Przewodniczący Episkopatu poczuł się wywołanym do tablicy po ukazaniu się spotu PO. Pokazuje on kłócących się polityków. "Wy potraficie tylko zdejmować krzyże i błaznować!"- O to m.in. kłócą się politycy. Ewa kopacz zamyka drzwi do sali, w której siedzą. - Chcę, by samorządowcy nie zajmowali się bzdurami, ale rozwiązywali wasze problemy - mówi Kopacz.
Zobacz też: Nowy spot wyborczy Ewy Kopacz: Potraficie tylko zdejmować krzyże! [WIDEO]
To właśnie nie spodobało się abp.
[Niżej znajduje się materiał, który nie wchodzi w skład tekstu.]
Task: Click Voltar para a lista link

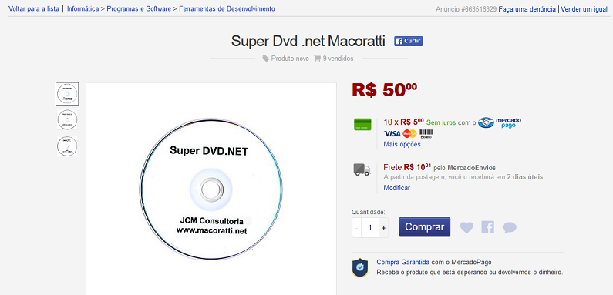Action: tap(34, 8)
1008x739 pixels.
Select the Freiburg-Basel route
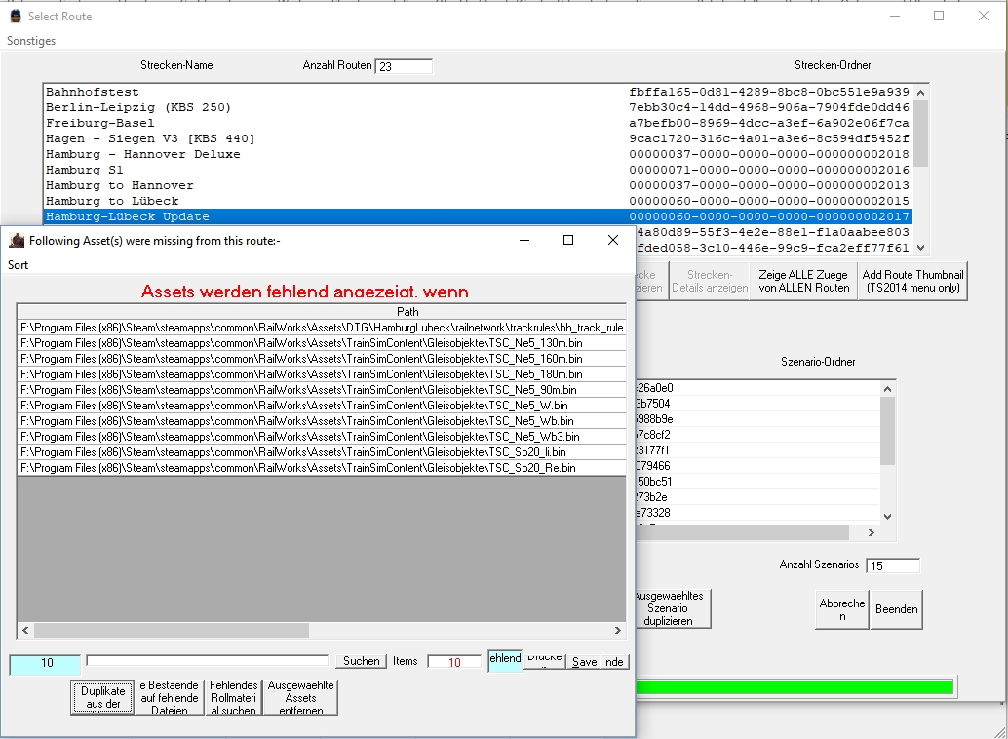(100, 123)
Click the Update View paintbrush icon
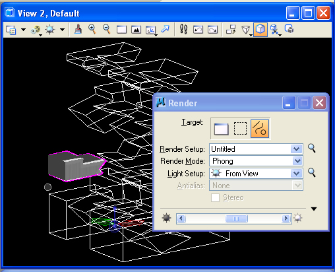This screenshot has height=272, width=335. click(78, 29)
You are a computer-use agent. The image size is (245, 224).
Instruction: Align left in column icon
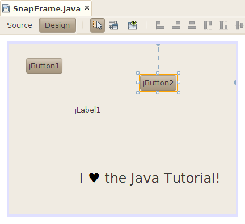click(x=160, y=25)
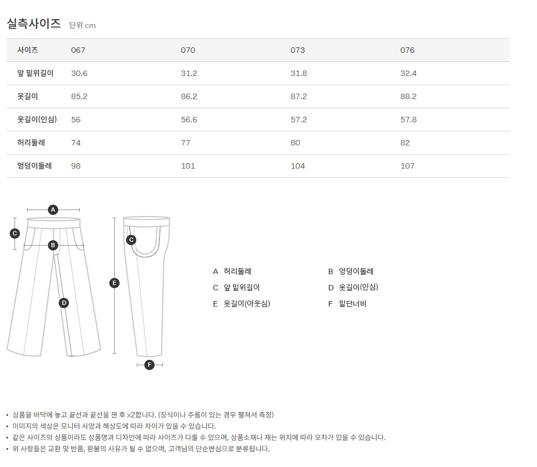
Task: Click the 엉덩이둘레 row label in the table
Action: tap(34, 166)
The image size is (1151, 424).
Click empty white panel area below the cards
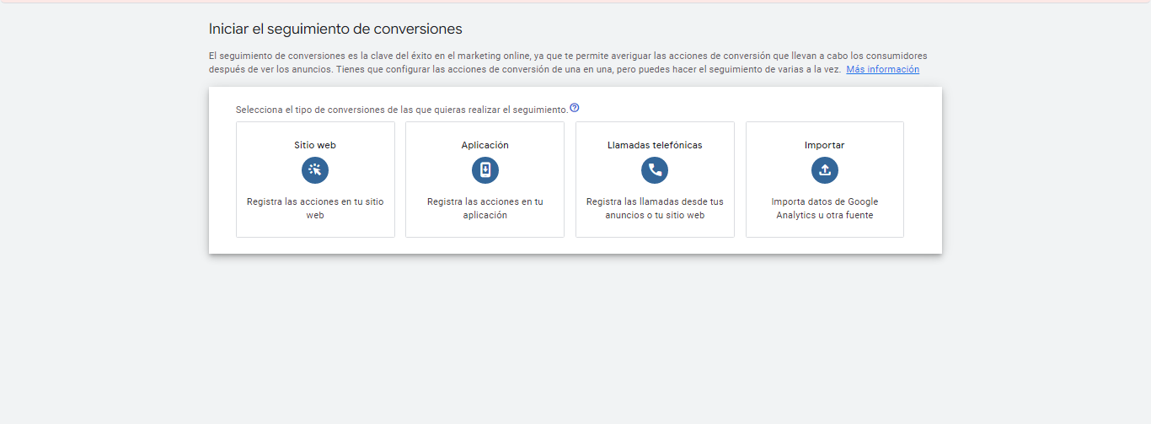click(x=576, y=245)
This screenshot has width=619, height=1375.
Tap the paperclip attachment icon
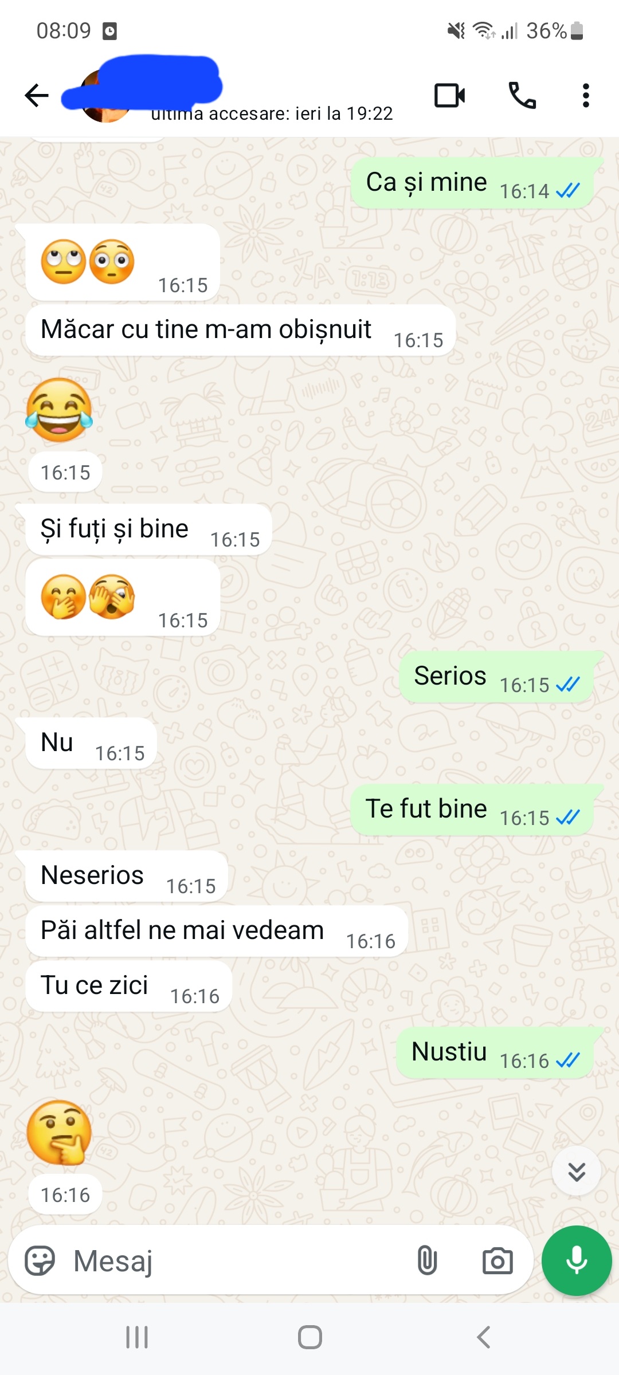427,1261
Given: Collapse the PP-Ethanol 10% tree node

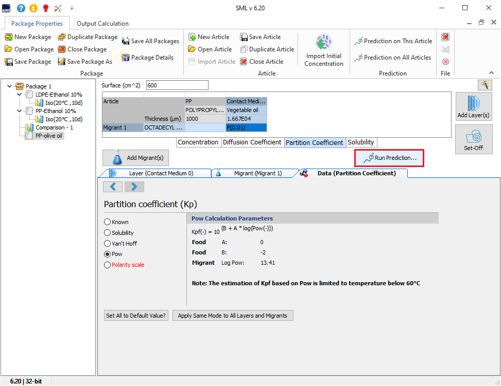Looking at the screenshot, I should click(x=20, y=111).
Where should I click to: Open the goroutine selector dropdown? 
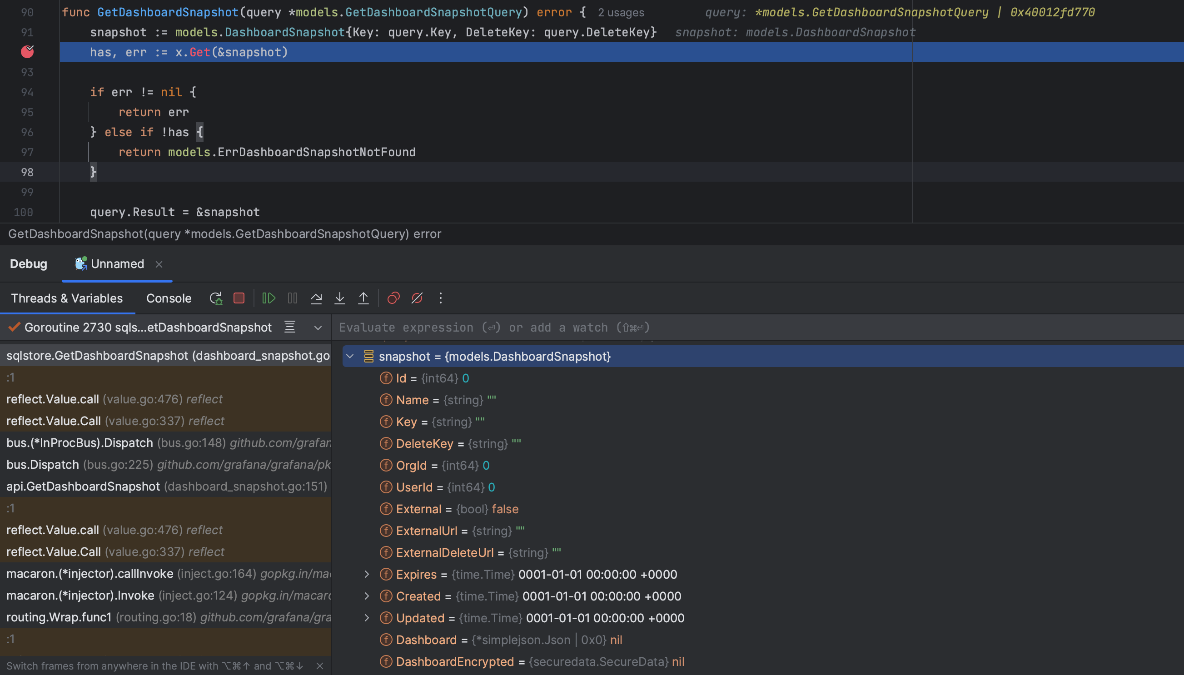coord(318,327)
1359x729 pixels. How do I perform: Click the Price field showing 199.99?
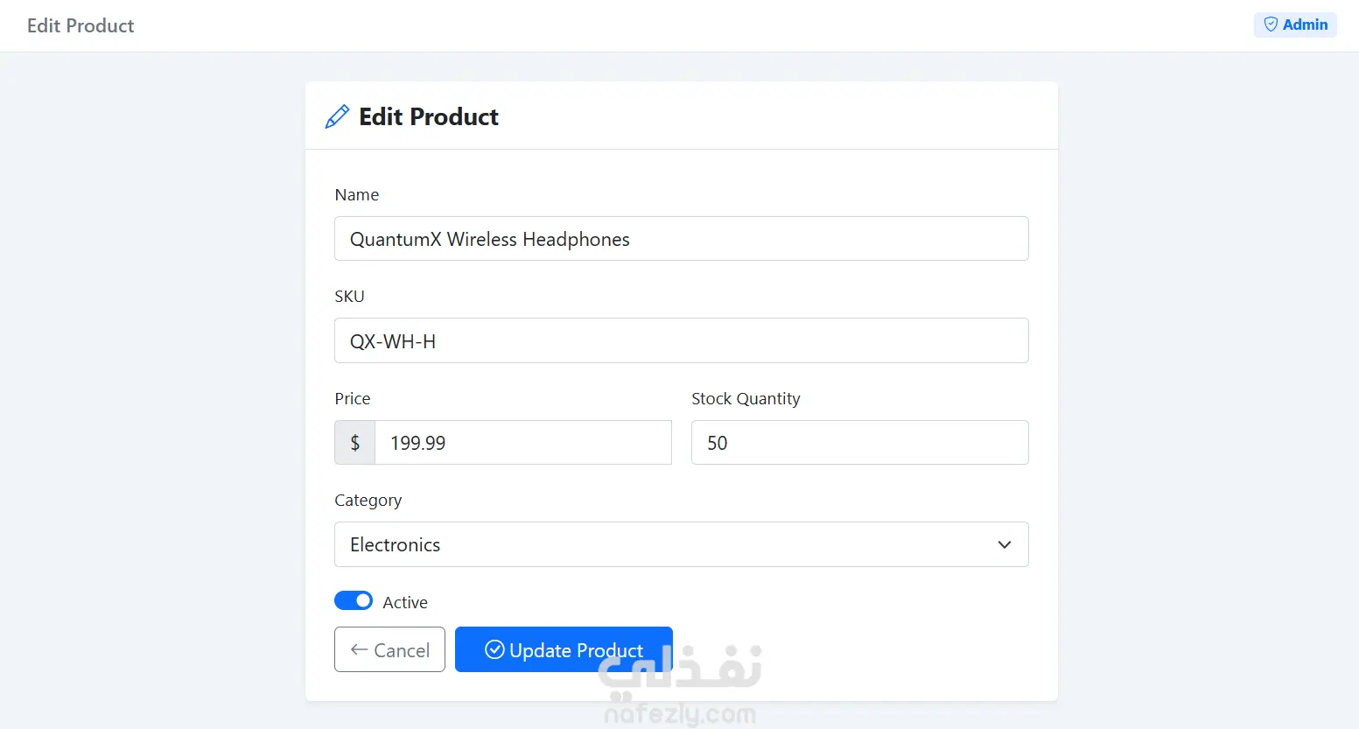pyautogui.click(x=523, y=443)
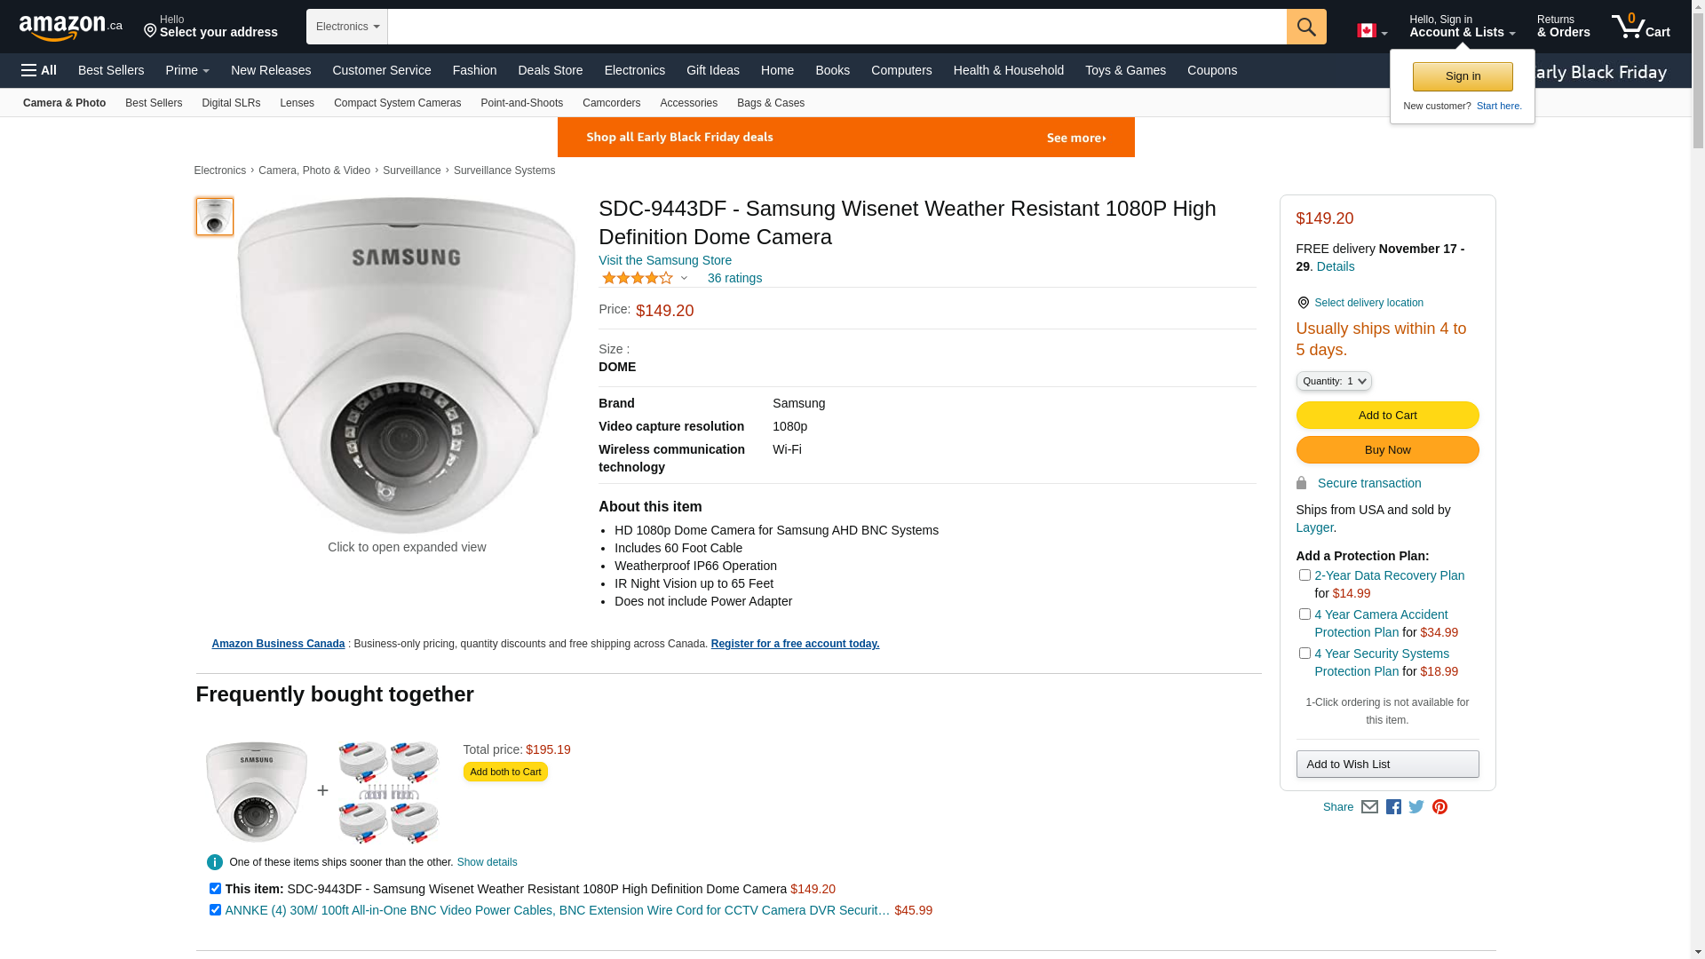The width and height of the screenshot is (1705, 959).
Task: Uncheck the ANNKE cables bundle item
Action: pos(215,910)
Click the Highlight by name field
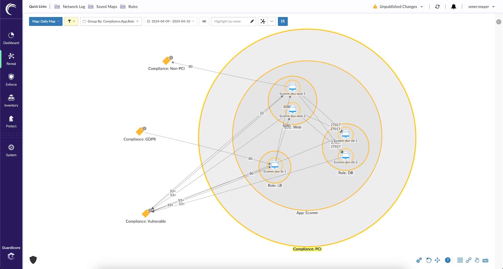 click(231, 21)
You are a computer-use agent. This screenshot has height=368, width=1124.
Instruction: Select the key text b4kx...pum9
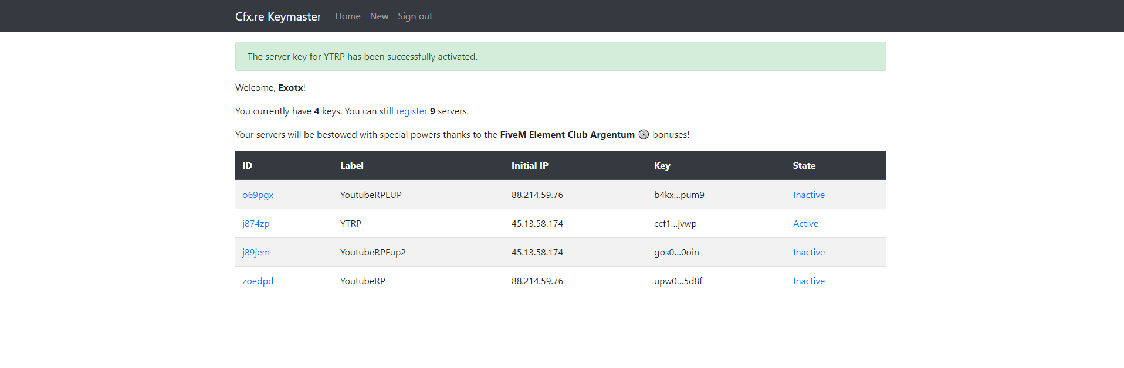pos(679,195)
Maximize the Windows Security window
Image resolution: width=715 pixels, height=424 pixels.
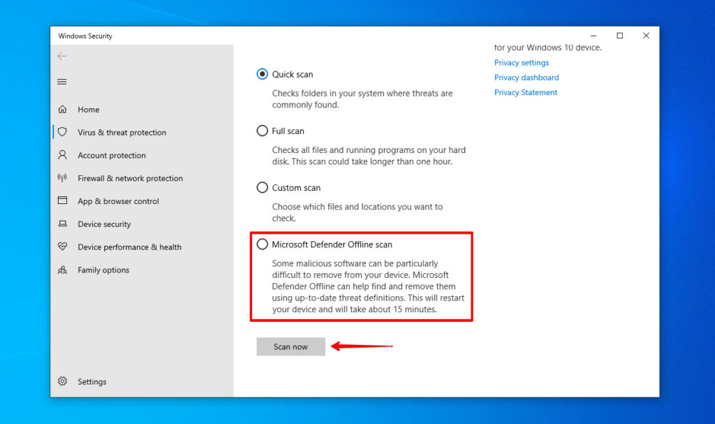[x=619, y=36]
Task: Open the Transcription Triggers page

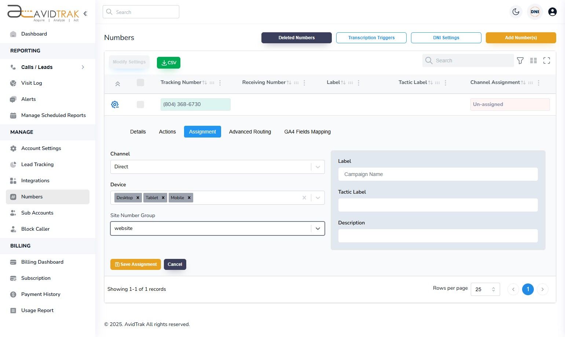Action: coord(371,37)
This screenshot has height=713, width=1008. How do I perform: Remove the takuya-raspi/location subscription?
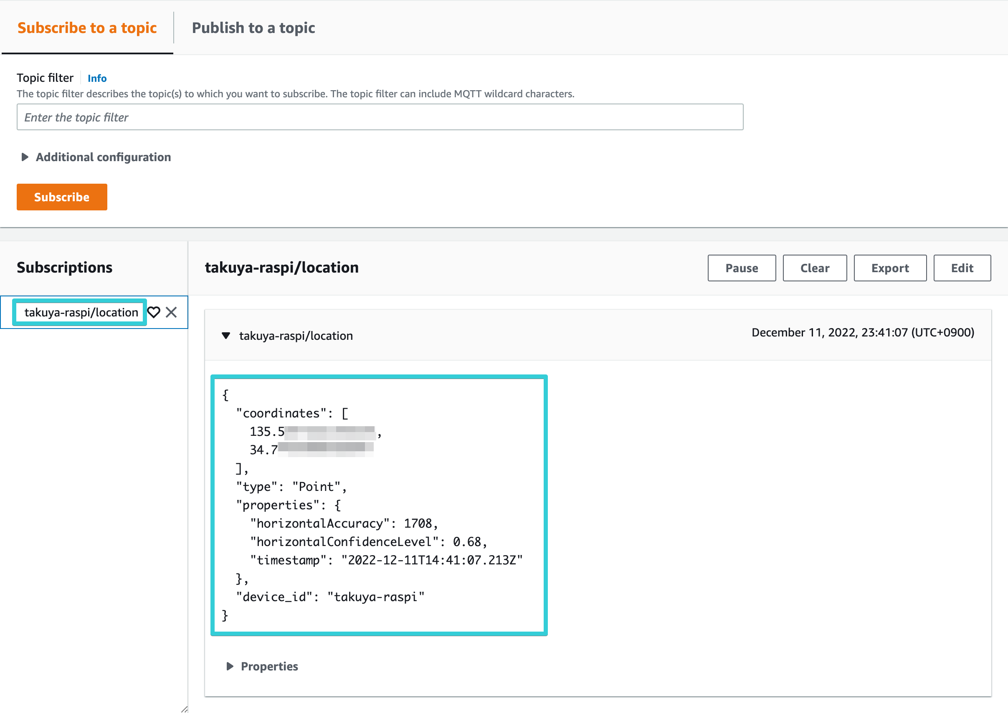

Gądeckiemu. W "Naszym Dzienniku" napisał: "Ciągle nie brakuje ludzi, którzy całkiem na serio walczą z krzyżem i z Kościołem, gdyż tak jak Marks i Lenin uważają religię, a szczególnie chrześcijaństwo, za przeszkodę w zbudowaniu nowego świata (...). "Usuwanie krzyży z miejsc publicznych, urzędów, szkół kojarzy się z czasami totalitarnymi, do których nikt nie chciałby wracać. A jednak nie brakuje też takich, którzy chcą nas przekonać, że krzyż w miejscu publicznym jest oznaką państwa wyznaniowego. Ludzie tej kategorii nie rozumieją, że państwo nie powinno być ani wyznaniowe, ani laickie. Państwo powinno być normalne, to znaczy takie, które szanuje własną historię, tradycję i tożsamość" - twierdzi abp Gądecki.